*WORK TO DO:* Return every line of the records below, reproducing each one without any change.

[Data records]
┄┄┄┄┄┄┄┄┄┄

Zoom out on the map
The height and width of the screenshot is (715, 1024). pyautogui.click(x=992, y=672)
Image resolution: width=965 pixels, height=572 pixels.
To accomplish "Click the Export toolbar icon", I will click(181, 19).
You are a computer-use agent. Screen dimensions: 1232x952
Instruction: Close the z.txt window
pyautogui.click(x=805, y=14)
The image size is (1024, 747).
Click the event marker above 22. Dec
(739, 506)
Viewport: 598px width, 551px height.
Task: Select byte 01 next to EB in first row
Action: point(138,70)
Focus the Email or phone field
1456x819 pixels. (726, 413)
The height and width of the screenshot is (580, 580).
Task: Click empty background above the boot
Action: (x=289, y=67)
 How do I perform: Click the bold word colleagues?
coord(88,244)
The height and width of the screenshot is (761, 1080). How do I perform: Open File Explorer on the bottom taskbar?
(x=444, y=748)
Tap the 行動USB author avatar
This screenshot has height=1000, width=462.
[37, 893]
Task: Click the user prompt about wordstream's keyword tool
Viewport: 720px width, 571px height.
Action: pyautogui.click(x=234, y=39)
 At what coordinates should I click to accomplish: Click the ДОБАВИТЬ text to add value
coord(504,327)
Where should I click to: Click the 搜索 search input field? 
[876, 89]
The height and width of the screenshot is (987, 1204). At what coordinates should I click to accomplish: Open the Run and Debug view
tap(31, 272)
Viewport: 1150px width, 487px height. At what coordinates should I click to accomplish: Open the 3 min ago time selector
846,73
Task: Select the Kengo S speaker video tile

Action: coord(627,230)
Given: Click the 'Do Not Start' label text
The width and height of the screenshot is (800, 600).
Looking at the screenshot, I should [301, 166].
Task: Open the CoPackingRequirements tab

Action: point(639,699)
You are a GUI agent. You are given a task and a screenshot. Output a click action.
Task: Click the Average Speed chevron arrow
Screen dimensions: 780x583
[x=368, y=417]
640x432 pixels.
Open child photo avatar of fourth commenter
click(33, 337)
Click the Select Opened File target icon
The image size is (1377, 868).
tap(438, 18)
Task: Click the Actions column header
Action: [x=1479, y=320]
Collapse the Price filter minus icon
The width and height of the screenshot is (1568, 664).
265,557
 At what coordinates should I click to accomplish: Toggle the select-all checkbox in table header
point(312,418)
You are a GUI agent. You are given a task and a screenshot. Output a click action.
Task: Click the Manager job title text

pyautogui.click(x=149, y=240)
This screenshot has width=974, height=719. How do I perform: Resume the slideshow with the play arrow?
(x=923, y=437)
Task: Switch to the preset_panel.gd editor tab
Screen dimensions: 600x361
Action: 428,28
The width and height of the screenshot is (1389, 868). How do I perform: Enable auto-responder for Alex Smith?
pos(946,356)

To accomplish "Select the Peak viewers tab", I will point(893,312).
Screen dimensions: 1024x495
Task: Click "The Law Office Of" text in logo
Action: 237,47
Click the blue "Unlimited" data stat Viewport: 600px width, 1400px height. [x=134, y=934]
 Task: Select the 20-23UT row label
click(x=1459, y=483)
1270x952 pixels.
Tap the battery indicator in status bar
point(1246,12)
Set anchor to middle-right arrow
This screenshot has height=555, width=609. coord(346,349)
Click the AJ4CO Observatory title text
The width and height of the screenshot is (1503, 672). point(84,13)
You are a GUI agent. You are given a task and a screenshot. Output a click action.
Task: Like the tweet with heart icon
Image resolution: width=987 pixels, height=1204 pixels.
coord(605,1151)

┄┄┄┄┄┄┄┄┄┄

*TASK ANSWER:*
Zoom out on the map
The height and width of the screenshot is (715, 1024). pyautogui.click(x=992, y=672)
Image resolution: width=965 pixels, height=572 pixels.
To accomplish "Click the Export toolbar icon", I will click(181, 19).
You are a computer-use agent. Screen dimensions: 1232x952
Instruction: Close the z.txt window
pyautogui.click(x=805, y=14)
The image size is (1024, 747).
Click the event marker above 22. Dec
(739, 506)
Viewport: 598px width, 551px height.
Task: Select byte 01 next to EB in first row
Action: point(138,70)
Focus the Email or phone field
1456x819 pixels. (726, 413)
The height and width of the screenshot is (580, 580).
Task: Click empty background above the boot
Action: (x=289, y=67)
 How do I perform: Click the bold word colleagues?
coord(88,244)
The height and width of the screenshot is (761, 1080). How do I perform: Open File Explorer on the bottom taskbar?
(x=444, y=748)
Tap the 行動USB author avatar
This screenshot has height=1000, width=462.
[37, 893]
Task: Click the user prompt about wordstream's keyword tool
Viewport: 720px width, 571px height.
Action: pyautogui.click(x=234, y=39)
 At what coordinates should I click to accomplish: Click the ДОБАВИТЬ text to add value
coord(504,327)
Where should I click to: Click the 搜索 search input field? 
[876, 89]
The height and width of the screenshot is (987, 1204). At what coordinates should I click to accomplish: Open the Run and Debug view
tap(31, 272)
Viewport: 1150px width, 487px height. At what coordinates should I click to accomplish: Open the 3 min ago time selector
846,73
Task: Select the Kengo S speaker video tile

Action: coord(627,230)
Given: Click the 'Do Not Start' label text
The width and height of the screenshot is (800, 600).
Looking at the screenshot, I should [301, 166].
Task: Open the CoPackingRequirements tab

Action: point(639,699)
You are a GUI agent. You are given a task and a screenshot. Output a click action.
Task: Click the Average Speed chevron arrow
Screen dimensions: 780x583
[x=368, y=417]
640x432 pixels.
Open child photo avatar of fourth commenter
click(33, 337)
Click the Select Opened File target icon
The image size is (1377, 868).
tap(438, 18)
Task: Click the Actions column header
Action: [x=1479, y=320]
Collapse the Price filter minus icon
The width and height of the screenshot is (1568, 664).
265,557
 At what coordinates should I click to accomplish: Toggle the select-all checkbox in table header
point(312,418)
You are a GUI agent. You are given a task and a screenshot. Output a click action.
Task: Click the Manager job title text

pyautogui.click(x=149, y=240)
This screenshot has width=974, height=719. How do I perform: Resume the slideshow with the play arrow?
(x=923, y=437)
Task: Switch to the preset_panel.gd editor tab
Screen dimensions: 600x361
Action: 428,28
The width and height of the screenshot is (1389, 868). How do I perform: Enable auto-responder for Alex Smith?
pos(946,356)

To accomplish "Select the Peak viewers tab", I will point(893,312).
Screen dimensions: 1024x495
Task: Click "The Law Office Of" text in logo
Action: 237,47
Click the blue "Unlimited" data stat Viewport: 600px width, 1400px height. [x=134, y=934]
 Task: Select the 20-23UT row label
click(x=1459, y=483)
1270x952 pixels.
Tap the battery indicator in status bar
point(1246,12)
Set anchor to middle-right arrow
This screenshot has height=555, width=609. coord(346,349)
Click the AJ4CO Observatory title text
The width and height of the screenshot is (1503, 672). point(84,13)
You are a GUI agent. You are given a task and a screenshot. Output a click action.
Task: Like the tweet with heart icon
Image resolution: width=987 pixels, height=1204 pixels.
coord(605,1151)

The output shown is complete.